··· RECORDED DATA ···
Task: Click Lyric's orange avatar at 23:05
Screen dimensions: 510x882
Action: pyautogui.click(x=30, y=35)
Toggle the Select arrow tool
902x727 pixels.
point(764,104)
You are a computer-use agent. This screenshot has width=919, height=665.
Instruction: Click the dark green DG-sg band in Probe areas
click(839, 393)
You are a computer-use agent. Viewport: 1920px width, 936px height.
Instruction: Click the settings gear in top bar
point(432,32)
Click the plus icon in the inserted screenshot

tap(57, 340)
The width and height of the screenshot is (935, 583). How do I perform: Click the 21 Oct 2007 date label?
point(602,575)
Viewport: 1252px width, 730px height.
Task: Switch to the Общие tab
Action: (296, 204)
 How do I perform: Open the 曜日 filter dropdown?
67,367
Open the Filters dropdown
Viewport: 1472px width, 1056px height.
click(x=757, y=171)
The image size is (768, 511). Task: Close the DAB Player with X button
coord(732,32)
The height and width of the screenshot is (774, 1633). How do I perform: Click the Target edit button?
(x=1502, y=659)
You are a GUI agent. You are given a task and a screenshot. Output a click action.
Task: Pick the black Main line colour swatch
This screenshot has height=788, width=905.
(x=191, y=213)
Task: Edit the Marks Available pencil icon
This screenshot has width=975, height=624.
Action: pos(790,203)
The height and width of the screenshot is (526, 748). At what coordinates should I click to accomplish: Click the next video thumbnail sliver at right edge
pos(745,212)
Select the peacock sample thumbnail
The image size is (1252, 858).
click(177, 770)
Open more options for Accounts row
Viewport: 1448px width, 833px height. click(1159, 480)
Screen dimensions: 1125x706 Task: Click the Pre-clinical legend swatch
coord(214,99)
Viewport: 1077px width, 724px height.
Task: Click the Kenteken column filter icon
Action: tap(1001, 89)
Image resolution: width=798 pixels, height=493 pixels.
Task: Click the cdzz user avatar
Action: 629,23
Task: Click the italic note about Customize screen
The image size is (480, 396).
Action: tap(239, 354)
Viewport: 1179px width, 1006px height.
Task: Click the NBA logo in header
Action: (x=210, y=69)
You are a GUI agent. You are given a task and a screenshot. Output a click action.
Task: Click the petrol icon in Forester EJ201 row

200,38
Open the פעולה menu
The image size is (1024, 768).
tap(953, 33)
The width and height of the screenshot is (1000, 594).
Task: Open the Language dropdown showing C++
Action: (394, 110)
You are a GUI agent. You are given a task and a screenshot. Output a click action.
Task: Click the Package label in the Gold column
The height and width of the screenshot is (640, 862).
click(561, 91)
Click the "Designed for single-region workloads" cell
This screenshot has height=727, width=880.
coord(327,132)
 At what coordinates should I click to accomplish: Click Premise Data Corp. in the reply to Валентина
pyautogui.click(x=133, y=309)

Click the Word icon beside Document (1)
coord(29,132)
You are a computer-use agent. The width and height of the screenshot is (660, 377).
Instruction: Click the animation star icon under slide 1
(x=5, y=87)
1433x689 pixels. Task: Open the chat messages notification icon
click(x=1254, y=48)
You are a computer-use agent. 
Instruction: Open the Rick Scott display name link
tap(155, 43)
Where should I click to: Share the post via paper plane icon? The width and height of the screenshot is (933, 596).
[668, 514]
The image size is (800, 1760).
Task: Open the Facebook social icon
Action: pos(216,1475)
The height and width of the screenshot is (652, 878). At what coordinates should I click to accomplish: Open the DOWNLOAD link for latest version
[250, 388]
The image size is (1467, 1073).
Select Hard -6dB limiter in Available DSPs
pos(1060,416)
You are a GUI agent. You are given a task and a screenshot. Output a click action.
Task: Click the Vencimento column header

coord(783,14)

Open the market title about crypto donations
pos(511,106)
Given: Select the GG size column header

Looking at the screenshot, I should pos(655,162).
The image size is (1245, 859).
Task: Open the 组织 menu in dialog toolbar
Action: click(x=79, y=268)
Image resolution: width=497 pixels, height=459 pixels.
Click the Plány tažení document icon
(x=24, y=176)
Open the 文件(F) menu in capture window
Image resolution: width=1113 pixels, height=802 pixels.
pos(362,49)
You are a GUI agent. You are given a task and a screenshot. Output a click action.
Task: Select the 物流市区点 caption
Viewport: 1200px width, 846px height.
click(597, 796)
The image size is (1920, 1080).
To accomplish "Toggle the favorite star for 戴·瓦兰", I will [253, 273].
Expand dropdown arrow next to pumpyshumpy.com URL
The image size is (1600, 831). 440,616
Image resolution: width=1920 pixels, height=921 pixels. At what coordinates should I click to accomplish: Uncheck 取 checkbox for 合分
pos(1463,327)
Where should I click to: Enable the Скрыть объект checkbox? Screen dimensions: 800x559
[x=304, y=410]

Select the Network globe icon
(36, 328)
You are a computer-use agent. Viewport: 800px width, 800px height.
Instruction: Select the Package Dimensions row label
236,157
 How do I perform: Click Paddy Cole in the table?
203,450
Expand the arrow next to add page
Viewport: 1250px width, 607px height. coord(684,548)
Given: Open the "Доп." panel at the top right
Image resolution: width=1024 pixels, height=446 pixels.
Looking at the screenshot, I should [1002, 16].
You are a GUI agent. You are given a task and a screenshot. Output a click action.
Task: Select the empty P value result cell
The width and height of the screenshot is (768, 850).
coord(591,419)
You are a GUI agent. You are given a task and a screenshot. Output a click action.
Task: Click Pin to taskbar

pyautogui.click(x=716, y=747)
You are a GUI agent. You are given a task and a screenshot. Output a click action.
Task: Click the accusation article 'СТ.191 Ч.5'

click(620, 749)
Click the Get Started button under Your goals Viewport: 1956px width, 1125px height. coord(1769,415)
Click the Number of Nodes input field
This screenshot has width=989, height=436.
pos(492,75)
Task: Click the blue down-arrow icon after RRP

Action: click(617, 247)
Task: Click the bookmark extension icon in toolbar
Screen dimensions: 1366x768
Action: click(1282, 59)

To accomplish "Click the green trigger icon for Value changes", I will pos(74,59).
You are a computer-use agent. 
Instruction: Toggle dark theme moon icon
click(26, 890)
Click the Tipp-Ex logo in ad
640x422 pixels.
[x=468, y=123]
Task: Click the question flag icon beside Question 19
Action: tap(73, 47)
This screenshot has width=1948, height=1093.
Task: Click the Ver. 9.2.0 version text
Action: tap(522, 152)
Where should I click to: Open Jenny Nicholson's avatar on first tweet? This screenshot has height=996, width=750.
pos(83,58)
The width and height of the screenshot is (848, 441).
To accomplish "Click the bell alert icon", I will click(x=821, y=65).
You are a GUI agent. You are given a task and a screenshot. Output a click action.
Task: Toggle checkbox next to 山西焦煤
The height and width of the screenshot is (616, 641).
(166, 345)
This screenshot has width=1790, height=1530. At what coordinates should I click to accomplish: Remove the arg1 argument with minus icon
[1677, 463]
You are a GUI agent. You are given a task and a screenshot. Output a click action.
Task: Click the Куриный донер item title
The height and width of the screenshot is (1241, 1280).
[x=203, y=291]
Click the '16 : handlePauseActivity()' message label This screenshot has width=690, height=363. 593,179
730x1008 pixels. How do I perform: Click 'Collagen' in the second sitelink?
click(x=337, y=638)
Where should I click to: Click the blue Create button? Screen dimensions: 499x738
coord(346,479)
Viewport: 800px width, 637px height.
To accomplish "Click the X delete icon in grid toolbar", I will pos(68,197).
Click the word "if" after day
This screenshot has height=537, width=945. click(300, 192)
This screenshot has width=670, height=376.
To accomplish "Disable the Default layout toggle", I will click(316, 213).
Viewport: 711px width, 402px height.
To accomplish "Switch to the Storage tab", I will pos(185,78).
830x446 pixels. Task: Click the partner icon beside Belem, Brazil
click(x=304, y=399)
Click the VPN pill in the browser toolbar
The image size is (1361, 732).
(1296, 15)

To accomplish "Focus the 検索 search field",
···
- YOUR GOAL
Wherever the string "field" occurs in the records above, copy that line.

- RESULT
Click the Number of Nodes input field
To accomplish "Focus the 検索 search field",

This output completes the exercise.